> _The task_
Would you print the whole listing again, exactly?

---

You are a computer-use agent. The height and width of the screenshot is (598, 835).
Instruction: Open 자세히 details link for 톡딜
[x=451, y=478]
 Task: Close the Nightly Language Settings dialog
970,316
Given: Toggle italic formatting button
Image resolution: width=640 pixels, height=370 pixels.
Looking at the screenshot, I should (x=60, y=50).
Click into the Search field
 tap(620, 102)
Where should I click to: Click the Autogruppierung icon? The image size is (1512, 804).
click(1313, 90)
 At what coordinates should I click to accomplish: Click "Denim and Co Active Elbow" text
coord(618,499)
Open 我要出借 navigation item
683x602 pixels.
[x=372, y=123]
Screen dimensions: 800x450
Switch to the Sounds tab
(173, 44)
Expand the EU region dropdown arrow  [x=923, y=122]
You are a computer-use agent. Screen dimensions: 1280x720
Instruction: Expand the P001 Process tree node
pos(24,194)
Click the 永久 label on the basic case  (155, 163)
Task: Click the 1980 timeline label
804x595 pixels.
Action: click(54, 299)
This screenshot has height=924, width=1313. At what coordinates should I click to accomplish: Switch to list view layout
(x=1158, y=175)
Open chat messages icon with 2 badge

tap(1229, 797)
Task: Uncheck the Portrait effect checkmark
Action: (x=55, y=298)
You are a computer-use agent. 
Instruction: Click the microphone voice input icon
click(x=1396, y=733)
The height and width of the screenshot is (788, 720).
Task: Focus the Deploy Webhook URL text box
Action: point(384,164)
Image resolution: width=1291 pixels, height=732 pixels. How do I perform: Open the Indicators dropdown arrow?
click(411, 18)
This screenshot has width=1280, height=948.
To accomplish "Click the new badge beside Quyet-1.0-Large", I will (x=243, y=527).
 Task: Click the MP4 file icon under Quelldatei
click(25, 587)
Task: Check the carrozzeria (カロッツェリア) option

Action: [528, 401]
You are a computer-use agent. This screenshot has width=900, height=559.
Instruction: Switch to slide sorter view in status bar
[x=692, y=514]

---

> _Task response_
You are a computer-use agent. The height and width of the screenshot is (598, 835).
Instruction: Open 자세히 details link for 톡딜
[x=451, y=478]
 Task: Close the Nightly Language Settings dialog
970,316
Given: Toggle italic formatting button
Image resolution: width=640 pixels, height=370 pixels.
Looking at the screenshot, I should (x=60, y=50).
Click into the Search field
 tap(620, 102)
Where should I click to: Click the Autogruppierung icon? The image size is (1512, 804).
click(1313, 90)
 At what coordinates should I click to accomplish: Click "Denim and Co Active Elbow" text
coord(618,499)
Open 我要出借 navigation item
683x602 pixels.
[x=372, y=123]
Screen dimensions: 800x450
Switch to the Sounds tab
(173, 44)
Expand the EU region dropdown arrow  [x=923, y=122]
You are a computer-use agent. Screen dimensions: 1280x720
Instruction: Expand the P001 Process tree node
pos(24,194)
Click the 永久 label on the basic case  (155, 163)
Task: Click the 1980 timeline label
804x595 pixels.
Action: click(54, 299)
This screenshot has height=924, width=1313. At what coordinates should I click to accomplish: Switch to list view layout
(x=1158, y=175)
Open chat messages icon with 2 badge

tap(1229, 797)
Task: Uncheck the Portrait effect checkmark
Action: (x=55, y=298)
You are a computer-use agent. 
Instruction: Click the microphone voice input icon
click(x=1396, y=733)
The height and width of the screenshot is (788, 720).
Task: Focus the Deploy Webhook URL text box
Action: point(384,164)
Image resolution: width=1291 pixels, height=732 pixels. How do I perform: Open the Indicators dropdown arrow?
click(411, 18)
This screenshot has width=1280, height=948.
To accomplish "Click the new badge beside Quyet-1.0-Large", I will (x=243, y=527).
 Task: Click the MP4 file icon under Quelldatei
click(25, 587)
Task: Check the carrozzeria (カロッツェリア) option

Action: [528, 401]
You are a computer-use agent. This screenshot has width=900, height=559.
Instruction: Switch to slide sorter view in status bar
[x=692, y=514]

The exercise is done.